Part of achieving this utopian-sounding city under the Manchester Strategy involves the incorporation of the district of Ancoats and New Islington into the Manchester Northern Quarter.
This would thereby extend the city boundary and increase the overall population to approximately 50,000 people, whilst also providing the necessary space for the aforementioned creative quarter.
Ancoats and New Islington
Residential building in Ancoats and New Islington has certainly utilised the £300M which was provided to the city region following the 2014 Autumn Statement, with 20 different development companies having placed investment into the district as early on in the regeneration process as November 2016.
Some of these development companies included the likes of Nuovo Apartments, Urban Splash, and X1 Media City Limited, with some organisations with investment in the district not even falling under the label of development companies, with such organisations including the Manchester City Council and the Manchester Ship Canal Company.

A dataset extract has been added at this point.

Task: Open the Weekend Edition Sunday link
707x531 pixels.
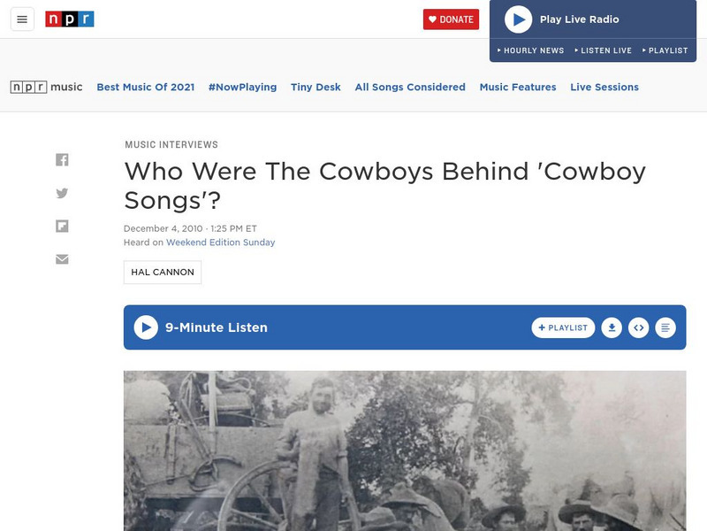Action: coord(220,242)
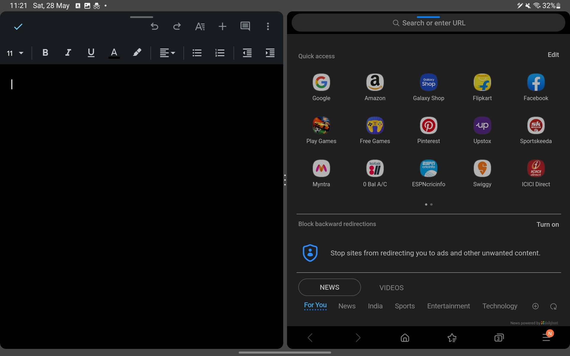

At this point a grand total of 1,173 housing units had been completed in the district while a further 892 units were, in November 2016, still under construction, with a further 568 granted planning permission and 175 under consideration.

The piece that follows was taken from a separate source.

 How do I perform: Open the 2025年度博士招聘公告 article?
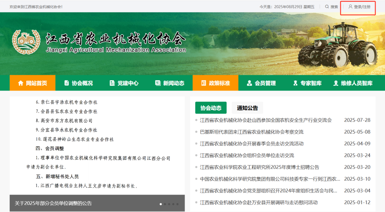pos(260,167)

The Ancoats and New Islington district is divided into six areas of development, including: Great Ancoats Street and Oldham Road Frontage, The Ancoats Core, The Poland Street Zone, The Great Ancoats Street Frontage, The New Islington Neighbourhood, and the Ashton Canal Corridor.

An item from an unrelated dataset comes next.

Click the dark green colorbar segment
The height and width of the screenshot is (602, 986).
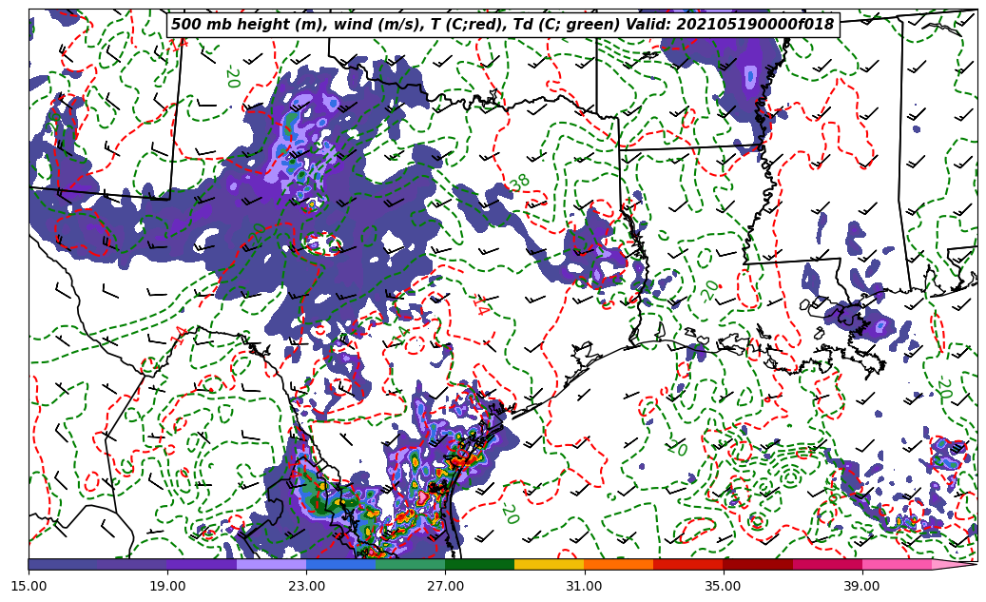[479, 564]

Utilising the waterfront views, the modern residential buildings which now stand in Ancoats and New Islington are some of the best properties in Manchester, accompanied by mixed-use office developments, which were fitted-out in existing industrial buildings, and new schools as well.
In fact, it is not just the design and construction standards which make the North Manchester district so unique and utopian as an urban area, the collaborative community squares which operate in the district are organised in such a way that it will undoubtedly be employed city, and eventually region, wide.
Through this technique, businesses and community organisations, covering the likes of the police, councillors, and local business owners, meet up on a regular basis to discuss social schemes, public safety, and regeneration efforts, allowing the district to improve both physically and socially.
A model for the North
The regeneration of Ancoats and New Islington under the Manchester Strategy of the Northern Powerhouse should be viewed as a roaring success in light of the project’s use of brownfield sites and considering the truly mindful and collaborative way in which the district community is now run.
For that reason, once the Manchester Strategy runs it’s course and the Conservative Government allocates further funds and powers to areas of the North to bolster the Northern Powerhouse agenda, cities like Newcastle, Liverpool, Sheffield, Leeds, and Hull should all use the Mancunian district as the standard for their own regeneration schemes.
If all the cities featured under the Northern Powerhouse were to operate under the ‘Ancoats Template’, it can quite safely be said that the North would quickly become the intended economic rival of London.